We're still rocking from the one measly referendum we had – Switzerland, on the other hand, are pros, averaging nine a year. They're having one this Sunday, and it's on a pretty radical proposal about money and banks.
What it means: Warning: this gets economics-y. Most banks work by 'fractional reserve banking' – which basically means as long as they still hold a 'fraction' of what people have deposited in their bank as a 'reserve' (geddit), they can make loans totalling way more than they've actually got (with a nice chunk of interest on top).
That works out just fine as long as a) they keep tabs on it all, b) they make sure not to lend loans of money they don't have to people who can't pay it back and c) people don't all come back and ask for their deposits at once.
Sadly, all of the above sometimes goes wrong, and it gets 2008-crash-style ugly.
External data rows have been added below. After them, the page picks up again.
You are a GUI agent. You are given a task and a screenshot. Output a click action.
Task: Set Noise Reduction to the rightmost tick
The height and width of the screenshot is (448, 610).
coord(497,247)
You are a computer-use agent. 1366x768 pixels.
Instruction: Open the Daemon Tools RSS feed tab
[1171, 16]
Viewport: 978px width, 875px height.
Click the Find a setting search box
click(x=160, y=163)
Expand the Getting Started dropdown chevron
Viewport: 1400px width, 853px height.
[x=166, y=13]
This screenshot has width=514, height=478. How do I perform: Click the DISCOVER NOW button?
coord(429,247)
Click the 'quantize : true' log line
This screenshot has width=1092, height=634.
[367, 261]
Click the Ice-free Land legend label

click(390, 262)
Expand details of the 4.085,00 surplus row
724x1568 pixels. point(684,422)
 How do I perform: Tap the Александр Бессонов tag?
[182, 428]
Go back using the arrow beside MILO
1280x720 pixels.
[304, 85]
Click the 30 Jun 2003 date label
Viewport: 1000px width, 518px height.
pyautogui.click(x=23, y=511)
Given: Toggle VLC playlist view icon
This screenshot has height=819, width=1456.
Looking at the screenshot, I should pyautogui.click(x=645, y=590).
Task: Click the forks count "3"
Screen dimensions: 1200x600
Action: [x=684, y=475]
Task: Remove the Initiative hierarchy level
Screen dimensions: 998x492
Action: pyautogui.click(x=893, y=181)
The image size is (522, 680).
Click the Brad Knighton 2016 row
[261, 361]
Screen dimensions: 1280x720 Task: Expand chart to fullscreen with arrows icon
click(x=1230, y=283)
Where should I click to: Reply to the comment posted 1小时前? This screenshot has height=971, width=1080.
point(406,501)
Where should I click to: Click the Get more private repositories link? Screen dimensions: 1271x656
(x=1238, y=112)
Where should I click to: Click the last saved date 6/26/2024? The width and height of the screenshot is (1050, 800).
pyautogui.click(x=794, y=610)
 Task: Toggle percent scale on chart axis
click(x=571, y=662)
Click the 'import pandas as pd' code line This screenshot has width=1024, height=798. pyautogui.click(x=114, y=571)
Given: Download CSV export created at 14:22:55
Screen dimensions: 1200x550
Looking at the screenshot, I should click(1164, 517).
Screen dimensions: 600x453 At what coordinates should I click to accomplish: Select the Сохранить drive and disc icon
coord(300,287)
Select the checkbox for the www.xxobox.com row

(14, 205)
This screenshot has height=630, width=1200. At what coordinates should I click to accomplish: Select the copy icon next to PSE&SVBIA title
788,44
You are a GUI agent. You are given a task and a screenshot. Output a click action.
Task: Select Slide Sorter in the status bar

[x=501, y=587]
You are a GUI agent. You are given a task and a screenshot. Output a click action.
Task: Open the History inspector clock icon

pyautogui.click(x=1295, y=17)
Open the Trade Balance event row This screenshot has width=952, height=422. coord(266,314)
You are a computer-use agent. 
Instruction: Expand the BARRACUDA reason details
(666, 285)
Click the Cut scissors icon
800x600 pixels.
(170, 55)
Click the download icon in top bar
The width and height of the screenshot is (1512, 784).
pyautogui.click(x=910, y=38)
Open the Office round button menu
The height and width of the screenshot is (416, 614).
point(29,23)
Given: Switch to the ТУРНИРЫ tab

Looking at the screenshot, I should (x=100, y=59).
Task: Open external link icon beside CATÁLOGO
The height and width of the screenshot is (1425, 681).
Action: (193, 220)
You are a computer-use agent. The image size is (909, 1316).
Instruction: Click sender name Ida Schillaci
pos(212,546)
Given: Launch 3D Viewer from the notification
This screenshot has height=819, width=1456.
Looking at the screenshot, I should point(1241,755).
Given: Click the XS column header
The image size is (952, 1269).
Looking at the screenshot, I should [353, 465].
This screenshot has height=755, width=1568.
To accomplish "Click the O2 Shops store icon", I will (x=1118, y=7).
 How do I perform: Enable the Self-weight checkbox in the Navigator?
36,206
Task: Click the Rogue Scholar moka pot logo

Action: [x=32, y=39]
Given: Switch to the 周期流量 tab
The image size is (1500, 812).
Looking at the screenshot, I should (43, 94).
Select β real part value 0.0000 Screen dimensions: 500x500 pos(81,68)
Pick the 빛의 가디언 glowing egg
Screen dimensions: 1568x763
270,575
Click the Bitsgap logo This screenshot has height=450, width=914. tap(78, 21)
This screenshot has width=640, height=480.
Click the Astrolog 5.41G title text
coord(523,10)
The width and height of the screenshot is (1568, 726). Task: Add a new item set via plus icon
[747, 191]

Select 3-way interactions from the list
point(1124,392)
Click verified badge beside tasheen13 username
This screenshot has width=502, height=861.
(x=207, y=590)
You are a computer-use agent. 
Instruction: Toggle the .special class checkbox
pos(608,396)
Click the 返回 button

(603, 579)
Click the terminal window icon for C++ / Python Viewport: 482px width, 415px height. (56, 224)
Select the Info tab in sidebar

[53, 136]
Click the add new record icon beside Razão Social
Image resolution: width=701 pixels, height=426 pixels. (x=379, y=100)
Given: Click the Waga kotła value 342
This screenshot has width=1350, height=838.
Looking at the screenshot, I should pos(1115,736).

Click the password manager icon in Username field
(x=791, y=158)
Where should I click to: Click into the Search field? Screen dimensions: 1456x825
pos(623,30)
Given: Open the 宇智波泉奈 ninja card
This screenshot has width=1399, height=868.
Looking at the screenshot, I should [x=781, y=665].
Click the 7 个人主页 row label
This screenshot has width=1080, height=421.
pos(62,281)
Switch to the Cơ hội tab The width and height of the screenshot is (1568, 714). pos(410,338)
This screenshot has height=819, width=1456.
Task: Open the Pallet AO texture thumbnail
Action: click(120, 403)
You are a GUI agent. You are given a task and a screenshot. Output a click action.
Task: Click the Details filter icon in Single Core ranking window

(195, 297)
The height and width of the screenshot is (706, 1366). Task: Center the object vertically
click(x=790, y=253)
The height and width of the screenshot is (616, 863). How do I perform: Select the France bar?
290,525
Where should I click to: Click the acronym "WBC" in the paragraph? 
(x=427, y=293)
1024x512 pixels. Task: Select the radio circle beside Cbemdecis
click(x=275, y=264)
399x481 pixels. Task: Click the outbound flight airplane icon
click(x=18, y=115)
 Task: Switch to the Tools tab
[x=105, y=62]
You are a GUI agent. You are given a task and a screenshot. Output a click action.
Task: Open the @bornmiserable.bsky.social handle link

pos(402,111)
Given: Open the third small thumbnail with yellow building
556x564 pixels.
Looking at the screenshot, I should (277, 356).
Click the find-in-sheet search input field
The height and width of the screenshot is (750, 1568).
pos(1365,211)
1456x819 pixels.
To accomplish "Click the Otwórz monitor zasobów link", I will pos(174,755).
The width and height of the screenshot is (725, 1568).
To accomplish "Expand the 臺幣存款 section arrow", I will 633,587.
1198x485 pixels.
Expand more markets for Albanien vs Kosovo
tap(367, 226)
Campaigning groups in Switzerland want a new system, where banks are only allowed to lend out as much as they hold in deposits, what they get from trading stocks and shares (i.e. parts of a business), or what the central bank gives them.
The only people who could 'create' money by making loans with cash they don't have would be the central bank (like the Bank of England over here).
Also – at the moment, central banks observe, among other things, whether people are taking out loans from private banks and change interest rates accordingly: but if they become the place people go to do that, they're not so neutral anymore, and it could all get very political.